On my last night in Estonia I was not alone – having sought out the last RMK free camp site (ominously named Krapi) before the border I found myself being joined by more mosquitoes than I had encountered on the rest of the trip. So I was more than happy to see another bicycle front light bumping along the pine forest track towards me as the light was fading – another cyclist to share the evening menu with. Marc is from Germany and was on his way back home having cycled up to the North cap and back. And as he was clocking 120km+ per day and taking the ferry from Lithuania, he was very near his goal.
We were both unsure what awaited us in Latvia, as with one of the lowest covid infection rates in Europe we had heard new arrivals had to quarantine, but did not know how it would be enforced and what it meant for border crossing. We parted company after breakfast and Marc sent a message back from further down the small road we were both following to say there were no checks, just cameras – something that became a recurring theme in Latvia, cameras everywhere. There were even signs on trees leading into fairly dense forest promising security cameras. The other initial difference I noticed over the border was the slightly sickly sweet smell of the cars going past me, the unmistakable waft of LPG reminded me instantly of riding in Georgia.

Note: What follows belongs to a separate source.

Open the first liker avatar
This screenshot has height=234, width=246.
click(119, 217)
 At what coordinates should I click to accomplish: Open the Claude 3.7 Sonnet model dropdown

After one more night by the coast and a stop at the beautiful little Saulkrasti bicycle museum, I was in the capital city of Riga, where Miriam arrived by bus and we settled into our quarantine period in a top floor flat with a rickety old lift with comedy swinging doors (which made getting the bikes up to the 6th floor interesting). Visiting the city was limited to a couple of very socially distanced walks in the evenings and ordering food to be contact free delivered to our apartment door.
Getting back on the bike and back to the Eurovelo 13/10 took us straight back to the coast and miles of white sandy beaches. Even better was the fact that the sand was hard enough to cycle on, so when we could find access points through the dunes we could ride right next to the sea for stretches. Unlike in Estonia though, there was no free camping provision and almost all of the coastline was either privately owned or designated national park and clearly signed no camping.
Luckily accommodation was pretty affordable, especially when split between 2 and we stumbled across some real gems; including a barrel right next to the shore facing the rising sun in the morning, a lakeside cabin with just the 11 beds for us to choose from, and more often than not our own private beaches as no one else was staying. The weather was getting ever more autumnal but the coastline had plenty of windswept beauty for us, between the major towns along the bay of Riga and the Baltic sea.
At Kolka we left the bay of Riga behind us and turned more southwards along the wilder Baltic sea. In Martine we searched for a boat graveyard among the pine trees behind the sand dunes. In Ventspils we spent a morning tracking down cow sculptures which are dotted around the town (putting Milton Keynes to shame I have to say), a diversion inland to the regional cultural hub of Dundaga led us to a crocodile sculpture celebrating the origins of THE Crocodile Dundee, and in Liepaja we spent an afternoon in Karosta prison and pottering around a part of the city which had been shrouded in secrecy and completely off limits to the locals during the Soviet occupation. Its subsequent reintegration into the city’s life since the mid-90s has also been fraught with social difficulties.
But before we knew it, the wind had swung round from the south to the north and blown us to within a day’s ride of Lithuania. So Klaipeda will be the next stop on this Baltic coastal adventure, and possibly the last as it’s not possible to get a Russian visa to travel through the enclave of Kaliningrad due to Covid. Meaning our route will have to head inland, where the eternal distraction of the coast and the beach won’t be able to blinker the greying skies and dropping temperatures of the last few days.